Friday, May 11, 2012

Theories of shame and guilt

A look at some psychological theories

The social nature of shame and guilt and their interpersonal origin have been confirmed by some former theories, denied by others and tried counteracted by most. Some have even tried to combine analysis of their important social aspects, while at the same time denied such aspects. I have no good explanation for these inconsistent findings, other than seeing that most of them are created in an empirical vacuum. Many theories about shame and guilt are made from intuition and from observations and clinical impressions that are not collected systematically. On the other hand there are also studies that have so much empirical data that, collecting information has been seen as more important than the development of new theory.
           
1.Sigmund Freud (1856-1939) looked at guilt and shame as products of intra psychic conflicts or more precisely as a weapon used by the superego to influence decisions made by the ego, e.g. as he writes in his book New Introductory Lectures on Psychoanalysis (1933/1974) “…moral sense of guilt is the expression of the tension between the ego and the superego” (p.76). He insisted that the superego created guilt without any consideration to the outside world. There are some traces of interpersonal relations in Freud. He writes e.g. in Civilization and its Discontent (1930/2005) that the superego is a adaptation of the human organism with the civilised world, which can be understood as living together with other people.
           
2.Helen Block Lewis (1913-1987) asserted in her book Shame and Guilt in Neurosis (1971) that interpersonal factors are irrelevant for shame and guilt. She writes e.g. that “guilt is evoked only from within the self; it is thus a personal reaction to an “objective act of transgression”” (p.84). Guilt is not even come from a possible contact with another person e.g. a generalised other of an internalised reference group. She therefore denies in her analysis any significant role of interpersonal processes, even though many of her arguments seem to incline such processes.
           
 3.Other theorists have explicitly and most firmly denied interpersonal aspects of shame and guilt. Gerhart Piers and M. Singer (1953/1971) write that these emotions are drawn off of castration anxiety and they treat them as reactions to the impulses from id; aggression, destruction and sexuality (especially incest).

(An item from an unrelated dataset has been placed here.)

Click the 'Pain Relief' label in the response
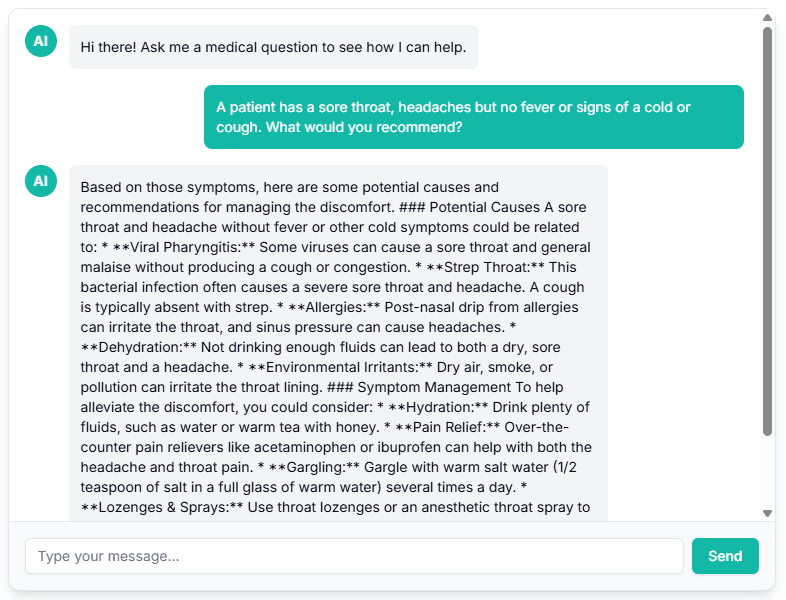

They allege that genuine shame and guilt are “experienced in solitude and contain no conscious or realistic reference to an audience” (Shame and Guilt: A Psychoanalytic and Cultural Study. p.68), and thereby deny any form of interpersonal dimension.
            4.James Gilligan (1976) asserts that shame and guilt comes from a reaction from aggressive instincts connected with the early stage in Freuds scheme; the “oral-biting-cannibalistic-sadistic, anal-sadistic and phallic-competitive” stage (Beyond Morality: Psychoanalytic Reflections on Shame, Guilt and Love, p.149). Gilligan also writes that punishment is an important aspect to shame and guilt.
           
5.In the book Self-Consciousness and Social Anxiety (1980) Arnold H. Buss writes that guilt is connected to the private self-reflection, which does not necessarily include other persons or their perspectives. “Guilt is essentially private. The best test of guilt is whether anyone else knows of the transgression” (p.159). The fact that no one has to know about ones guilt, just as with shame, confirms their intra psychic nature.
           
6.A behavioristic perspective is maintained by D.L. Mosher in his article Interaction of fear and guilt in inhibiting unacceptable behaviour from 1965. He writes that “guilt may be defined as a generalized or expectancy for self-mediated punishment for violating, anticipating the violation of, or failure to attain internalized standards of proper behavior” (p.162). His reference to a self-mediated punishment makes it clear that the focus for guilt is not from other persons, but something negative that one does to one self. Guilt, and in my opinion also shame, are in a behavioristic perspective a anticipation of self injury, not a interpersonal phenomena. Such a definition does not give room for interpersonal factors, except for the possibility that “internalised standards” can be learned from others. 
           
7.Otto Rank (1884-1939) was one of Sigmund Freud’s closest colleagues for more than twenty years, but the writing of The Trauma of Birth (1929/1994) changed that. Rank suggested that shame and guilt have social roots and was he first to suggest a pre-oedipal phase, a phase before the Oedipal-complex which Freud had put forth. Rank started with standard psychoanalytic views around shame and guilt, but his thoughts developed gradually into a theoretical position which is unique within psychoanalytic psychology. He came to understand these emotions as a product of a process of becoming an individual, together with other individuals. These emotions come forth in the infantile dependence of the mother and in fear and anxiety for losing this dependency; they function as a force which continues in this relation. Freud explained tirelessly, that it was the Oedipus complex which was the nucleus of the neurosis and the foundational source of all art, myth, religion, philosophy, therapy – indeed of all human culture and civilization. So great was this impact on Freud that he distanced himself from his colleague together with several others friends he had in the Vienna Psychoanalytic Society, where Rank was Vice-President until then. 
           
8.Already in 1937 did Karen Horney (1885-1952), a pioneering theorist in personality, psychoanalysis, and "feminine psychology", write in her book The Neurotic Personality of Our Time, that the feeling of guilt (and shame) came from a basic fear for the missing approval from others, and she speculated in that fact that we try to make others feel guilty (and shameful) comes from neurotic interpersonal motives. With this, she turned traditional psychoanalytic theory “upside down”. Horney often criticized the work of Sigmund Freud. For instance, she opposed Freud's notion of penis envy, claiming that what Freud was really detecting was women's justified envy of men's power in the world. In her personality theory, Horney reformulated Freudian thought and presented a holistic, humanistic perspective that emphasized cultural and social influences, human growth, and the achievement of self-actualization. Though she was often considered to be too outspoken, Horney often has the distinction of being the only woman whose theory is included in personality textbooks (Quinn, 1987).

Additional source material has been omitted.